── INPUT FOR THIS TASK

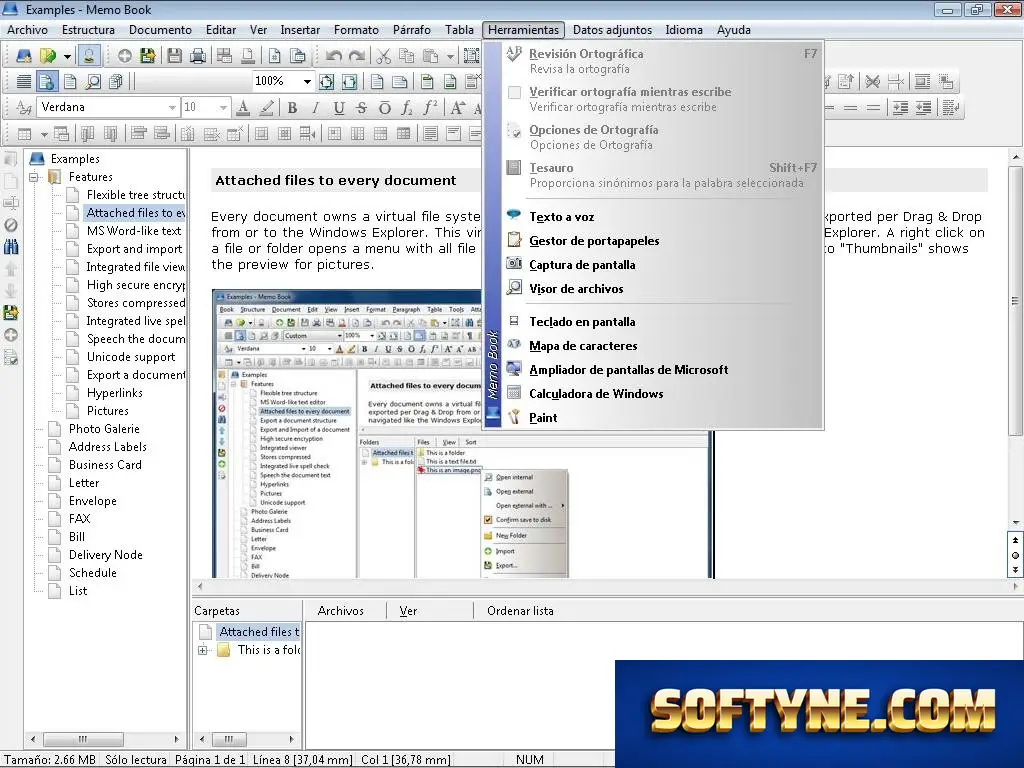Expand the 'This is a fol' folder node
The height and width of the screenshot is (768, 1024).
click(203, 650)
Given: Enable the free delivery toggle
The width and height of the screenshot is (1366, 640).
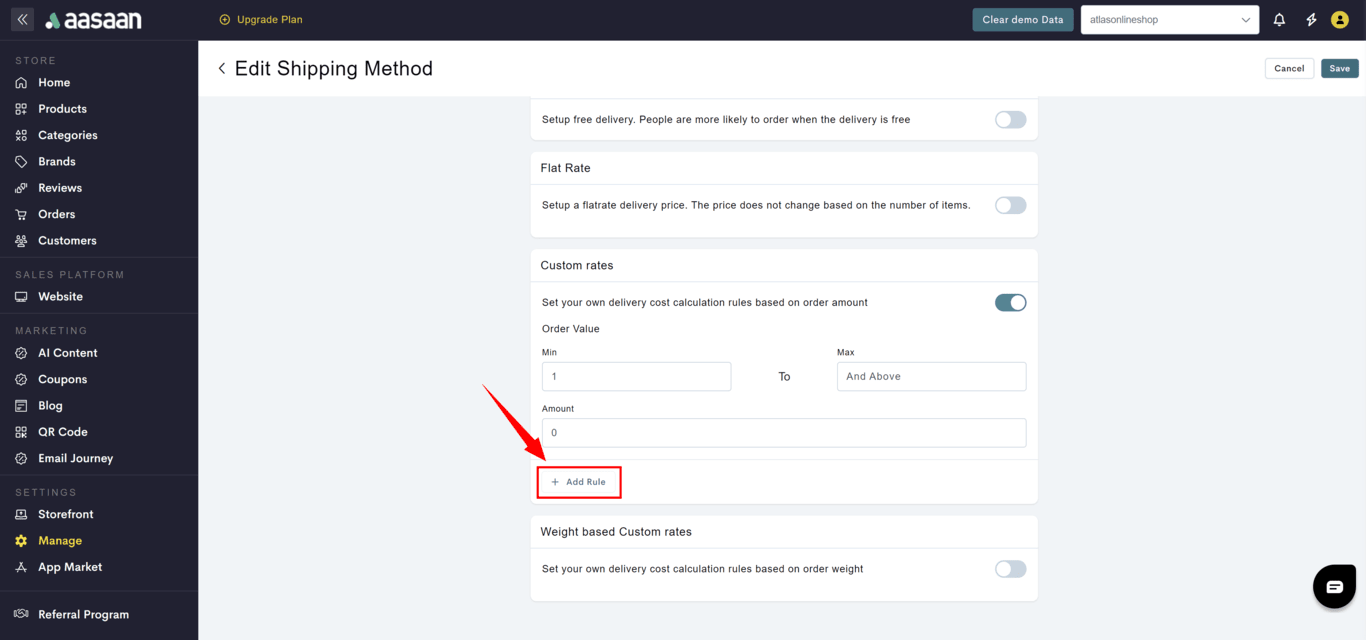Looking at the screenshot, I should (x=1010, y=120).
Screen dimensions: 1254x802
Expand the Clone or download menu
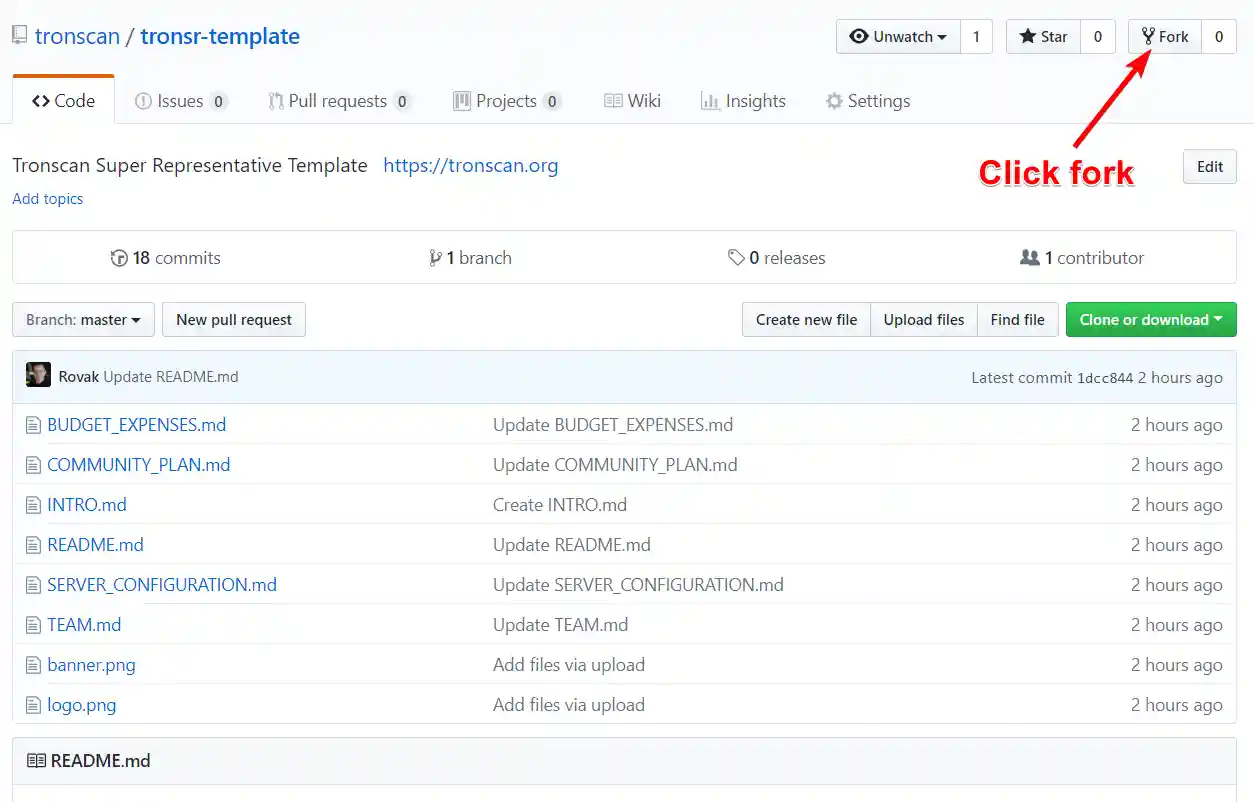[x=1150, y=320]
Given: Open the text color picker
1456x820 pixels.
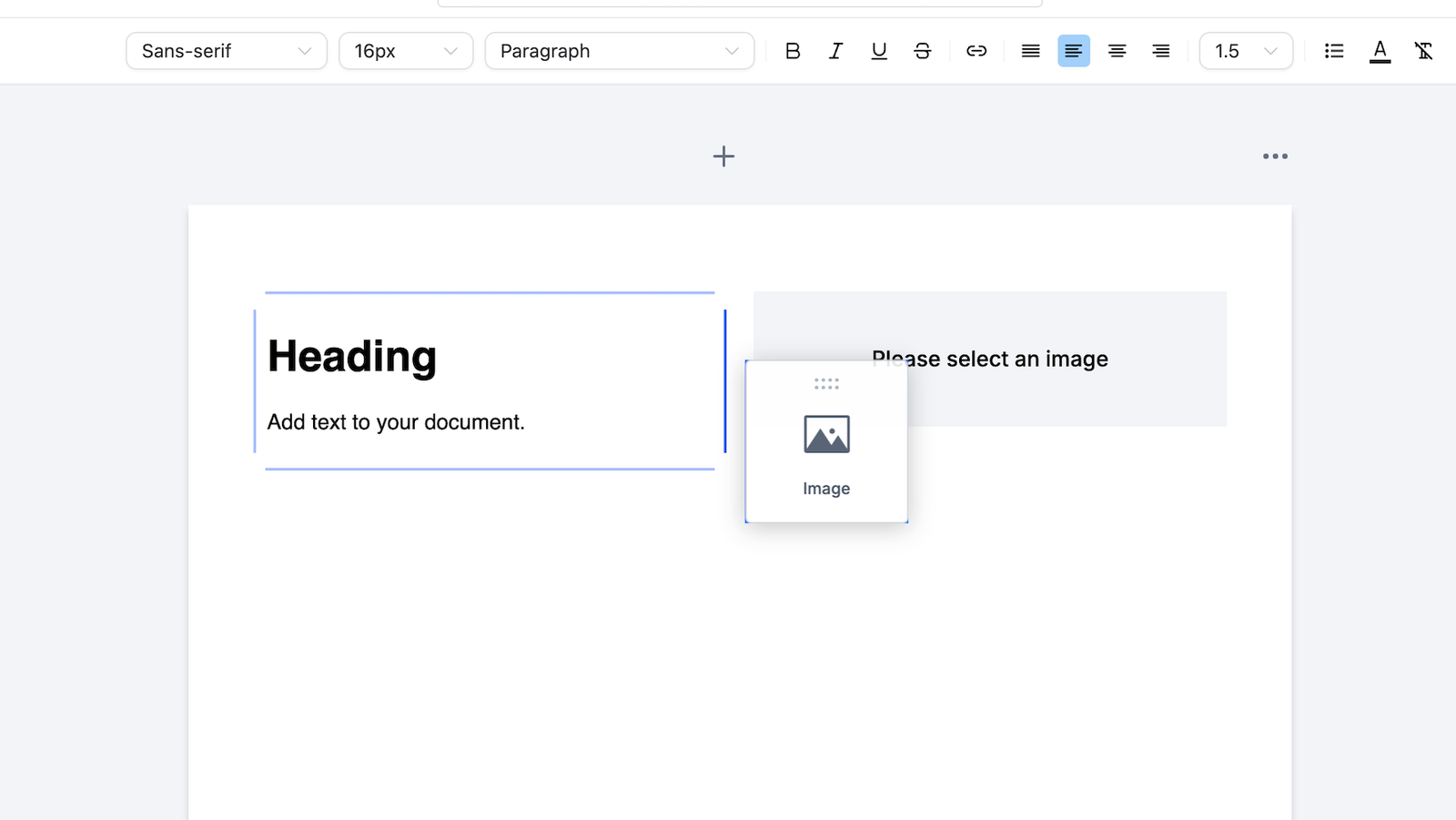Looking at the screenshot, I should click(1380, 51).
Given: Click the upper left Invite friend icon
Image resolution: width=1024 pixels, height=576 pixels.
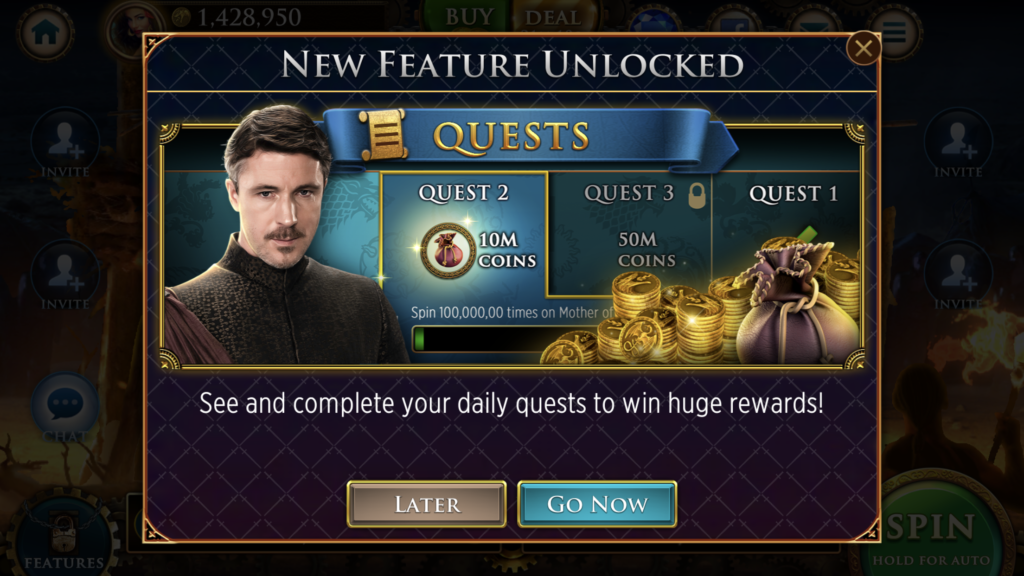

────

> [ABOUT THIS TASK]: Take the line that holds "Given: Enable the free delivery toggle" as the start and the last line of the data as the end. Copy only those lines exactly, both ends included, except the pictures.

> [SOLUTION BELOW]:
Given: Enable the free delivery toggle
The width and height of the screenshot is (1366, 640).
Looking at the screenshot, I should (x=1010, y=120).
Screen dimensions: 1254x802
Expand the Clone or download menu
[x=1150, y=320]
Given: Open the text color picker
1456x820 pixels.
Looking at the screenshot, I should click(1380, 51).
Given: Click the upper left Invite friend icon
Image resolution: width=1024 pixels, height=576 pixels.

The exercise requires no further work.